[Records drawn from a dataset]
=== Section Start ===

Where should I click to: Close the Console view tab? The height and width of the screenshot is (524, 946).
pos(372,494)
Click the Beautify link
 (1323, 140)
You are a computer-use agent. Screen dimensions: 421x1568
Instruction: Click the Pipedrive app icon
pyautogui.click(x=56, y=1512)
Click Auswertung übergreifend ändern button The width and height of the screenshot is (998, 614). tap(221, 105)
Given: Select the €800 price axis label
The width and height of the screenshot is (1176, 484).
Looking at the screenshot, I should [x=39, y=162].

=== Section End ===
=== Section Start ===

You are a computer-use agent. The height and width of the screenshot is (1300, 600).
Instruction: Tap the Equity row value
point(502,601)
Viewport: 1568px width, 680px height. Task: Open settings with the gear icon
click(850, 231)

=== Section End ===
=== Section Start ===

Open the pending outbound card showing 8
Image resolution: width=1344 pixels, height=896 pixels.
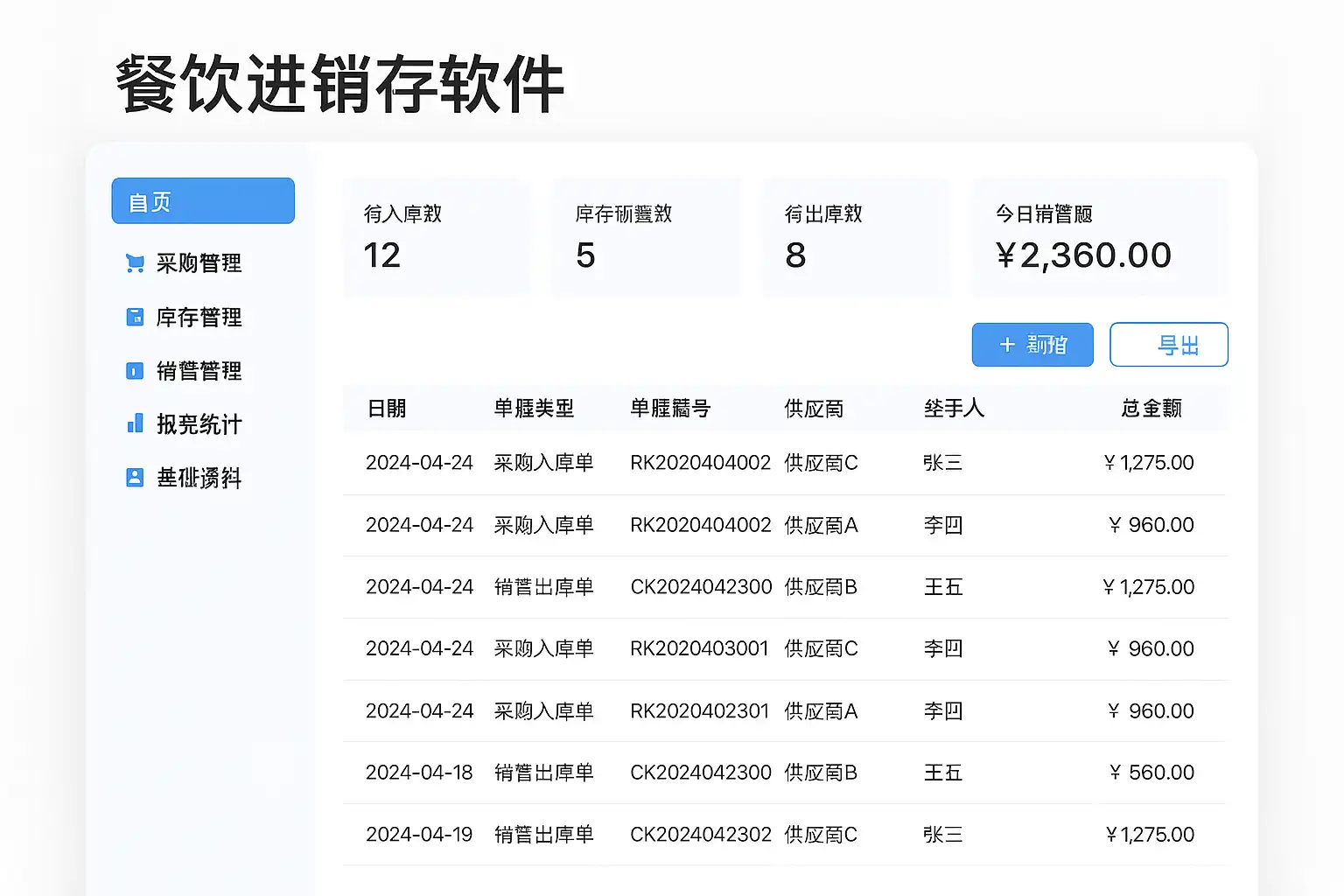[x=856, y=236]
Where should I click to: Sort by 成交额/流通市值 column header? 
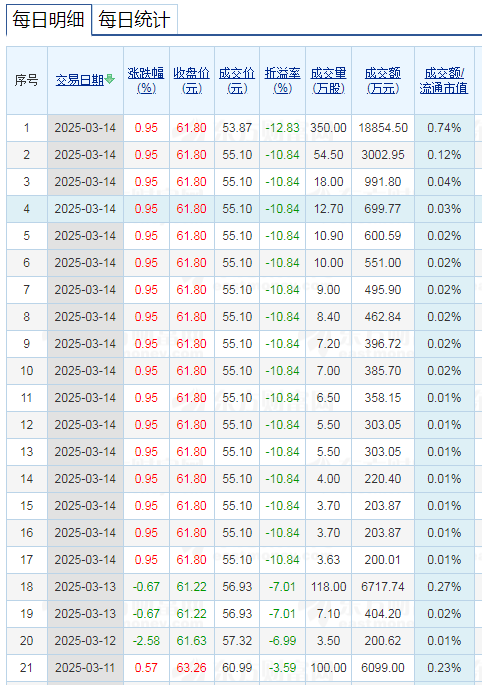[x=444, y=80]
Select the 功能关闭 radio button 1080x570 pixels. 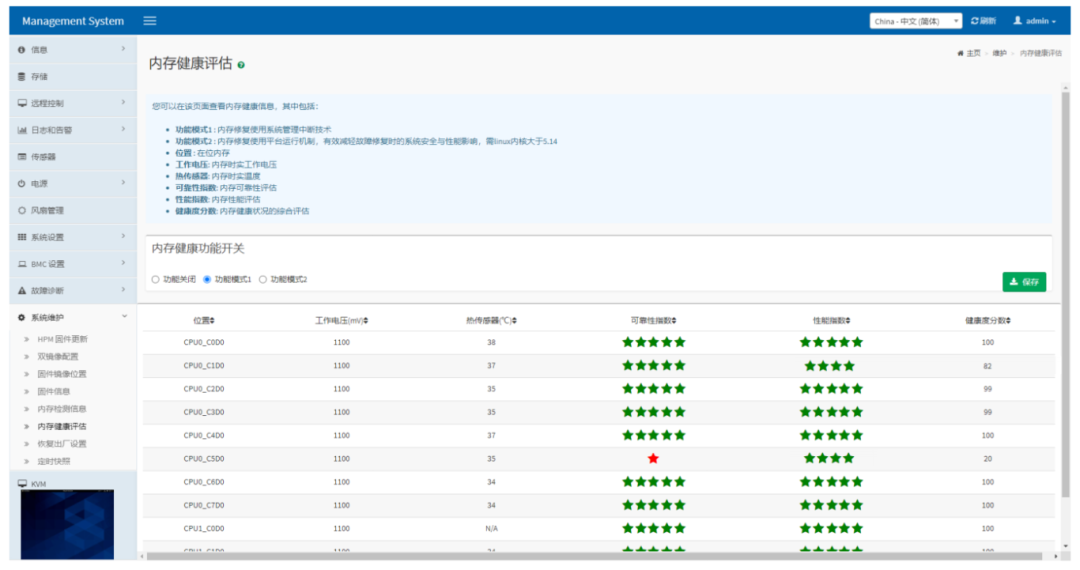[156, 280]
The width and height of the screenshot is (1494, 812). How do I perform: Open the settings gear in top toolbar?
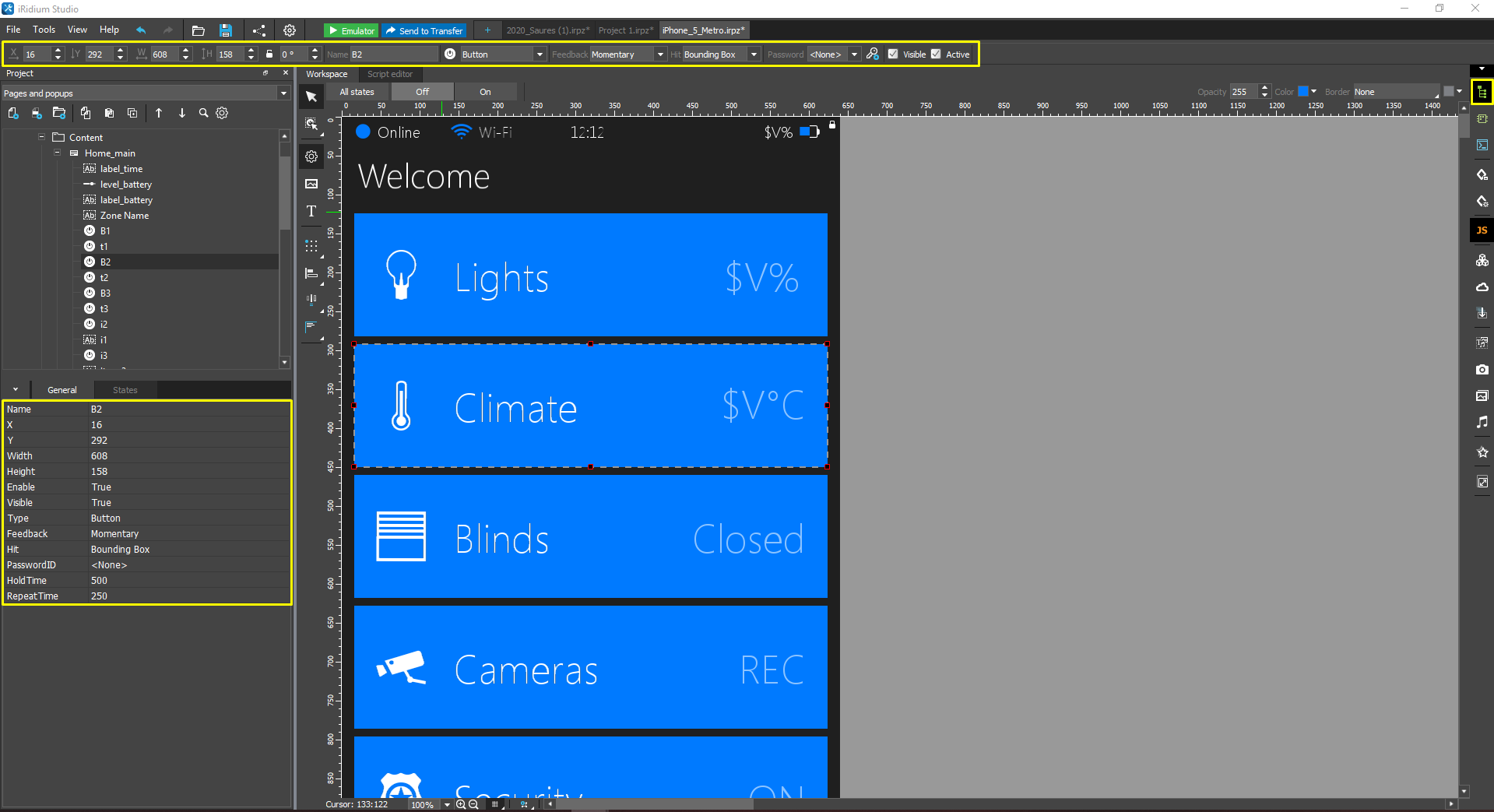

=== Section End ===

ACTIVITY - In the records above, find every line that contains the word "computer" and copy it.

RESULT OF THIS TASK -
You are a computer-use agent. Screen dimensions: 421x1568
You are a computer-use agent. The height and width of the screenshot is (1300, 600).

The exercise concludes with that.